==== Data provided

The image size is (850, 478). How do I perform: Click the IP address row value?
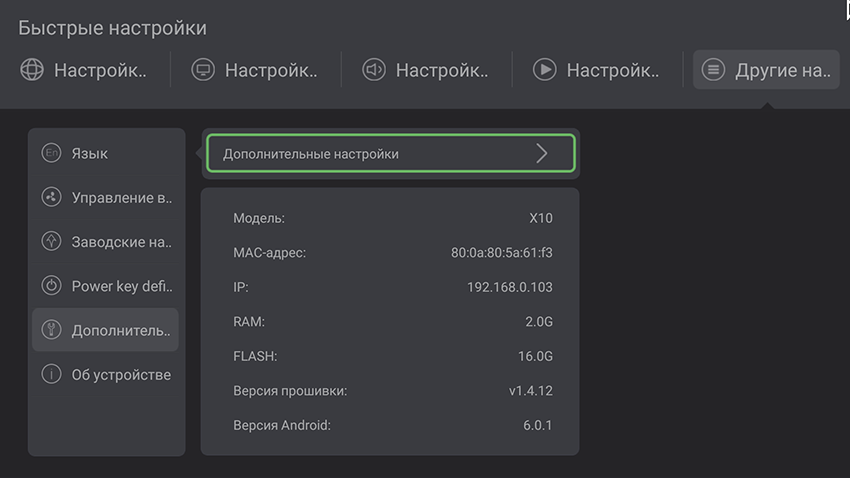point(509,287)
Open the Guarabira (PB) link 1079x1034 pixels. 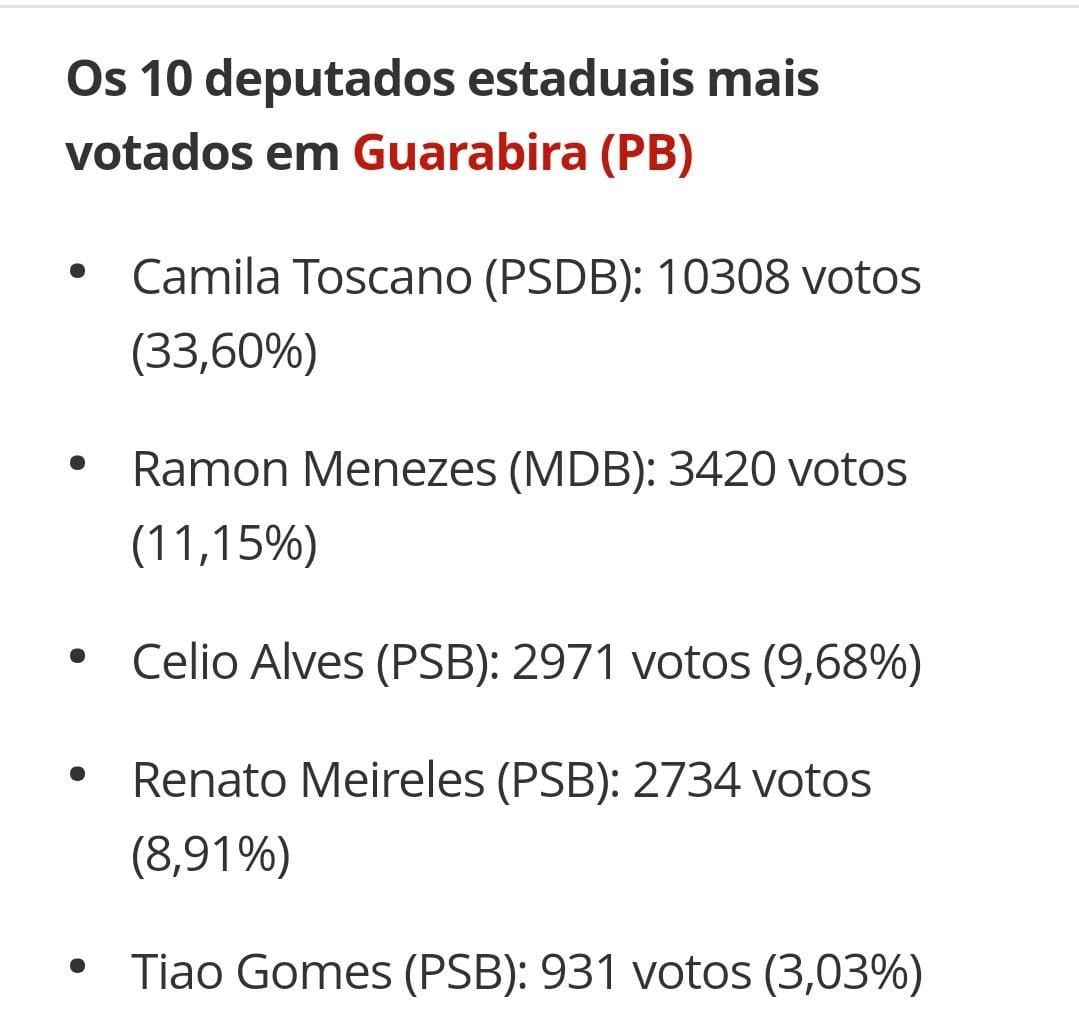[522, 153]
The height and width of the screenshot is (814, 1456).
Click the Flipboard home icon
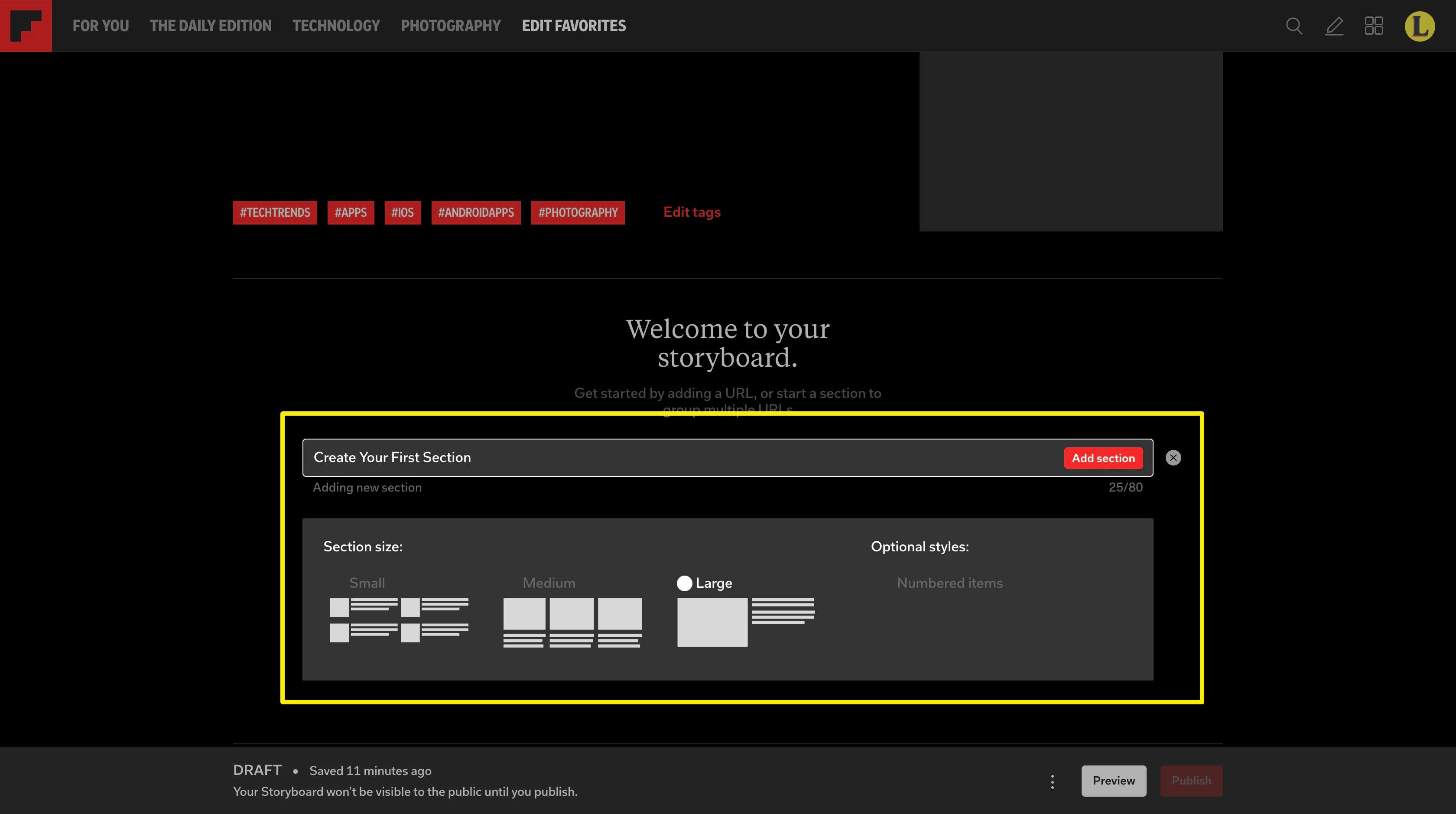26,26
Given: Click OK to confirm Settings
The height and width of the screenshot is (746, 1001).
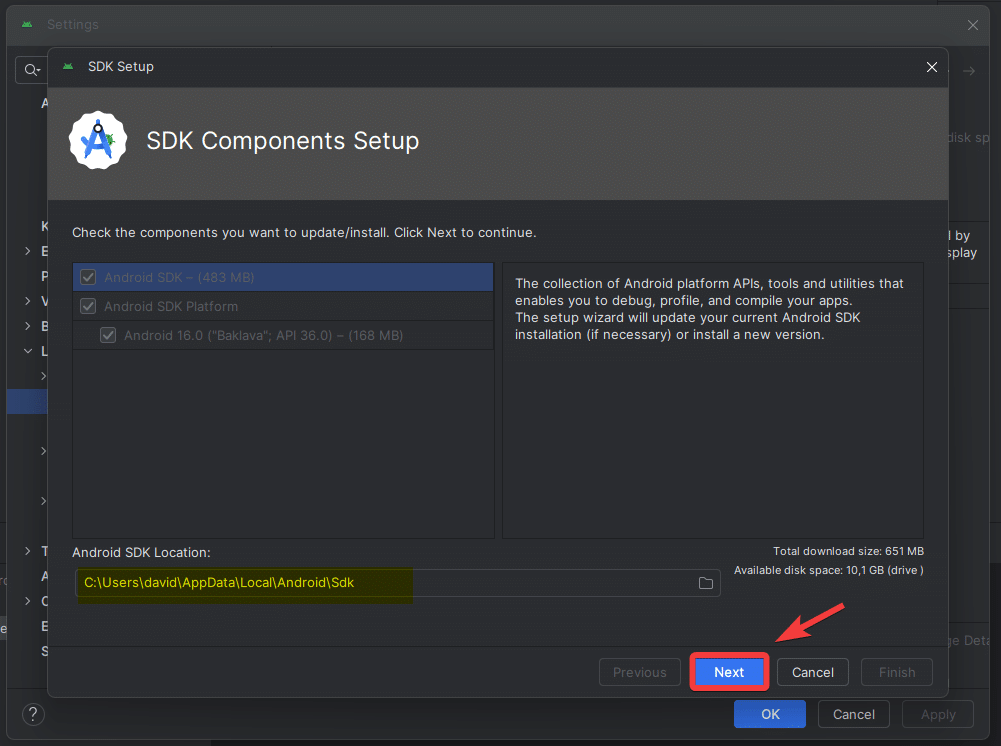Looking at the screenshot, I should click(x=769, y=714).
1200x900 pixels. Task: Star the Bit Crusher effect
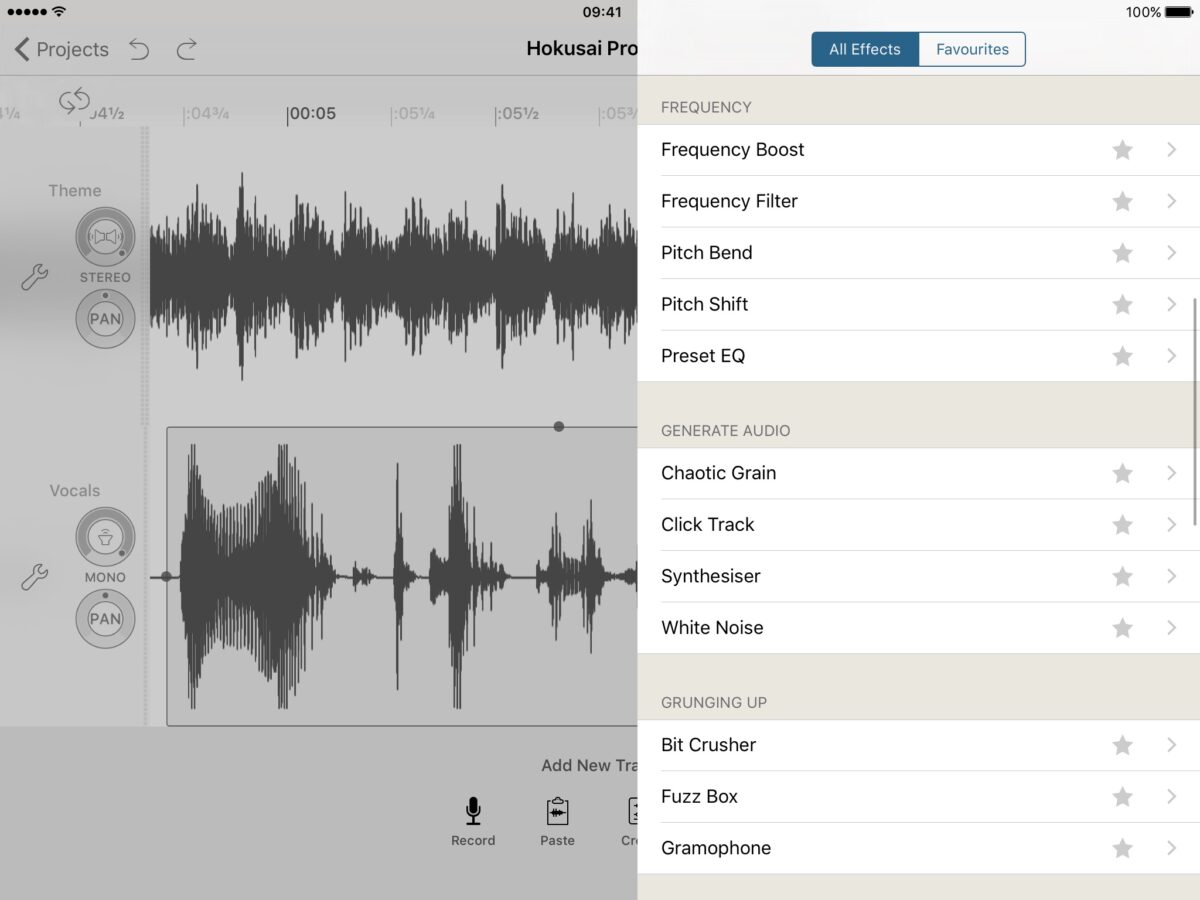coord(1122,745)
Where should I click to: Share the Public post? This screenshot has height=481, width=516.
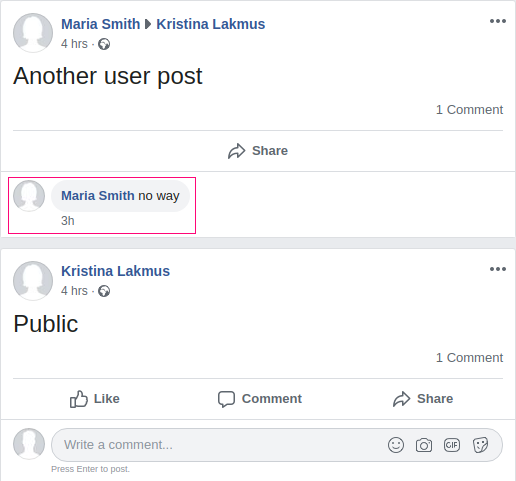pos(423,399)
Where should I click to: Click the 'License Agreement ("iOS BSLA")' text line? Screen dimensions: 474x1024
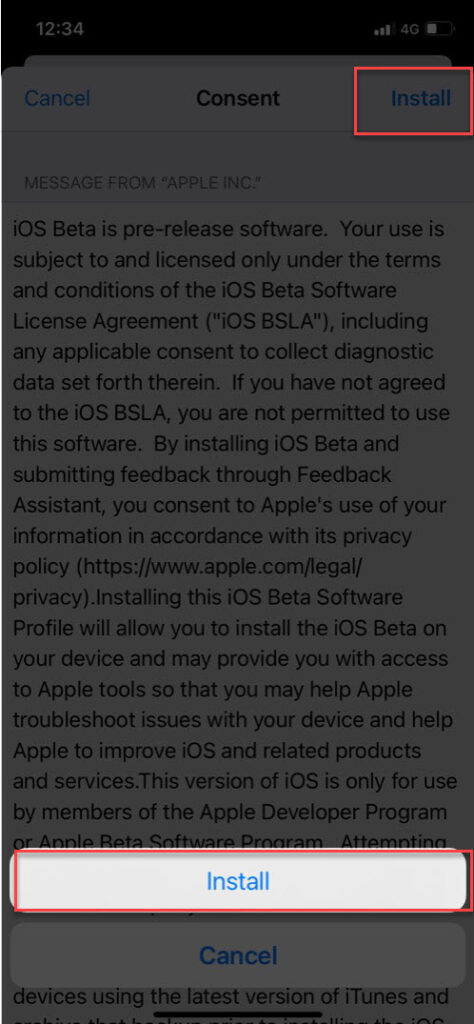(221, 322)
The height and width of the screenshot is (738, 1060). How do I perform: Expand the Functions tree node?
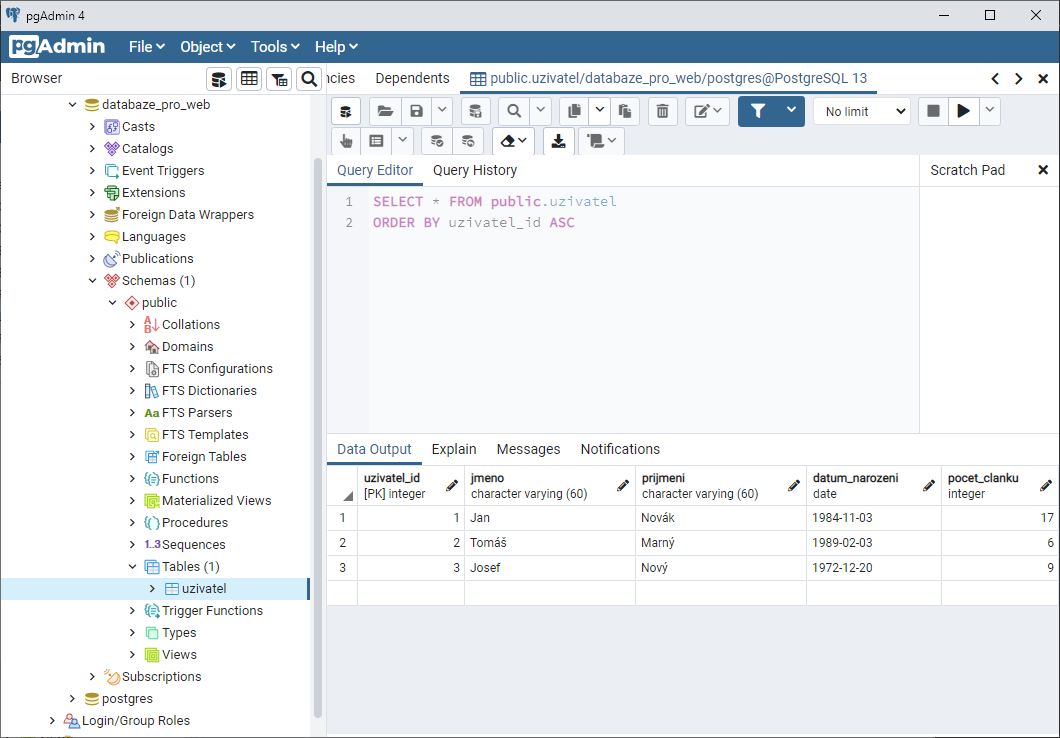tap(133, 479)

========

Problem » The copy starts at the line holding "Where should I click to: Click" and ends at the last line of the records above. Transcribe those lines exactly, pictures excluded.

Task answer »
Where should I click to: Click the 'License Agreement ("iOS BSLA")' text line? Screen dimensions: 474x1024
(221, 322)
The height and width of the screenshot is (738, 1060). How do I perform: Expand the Functions tree node?
tap(133, 479)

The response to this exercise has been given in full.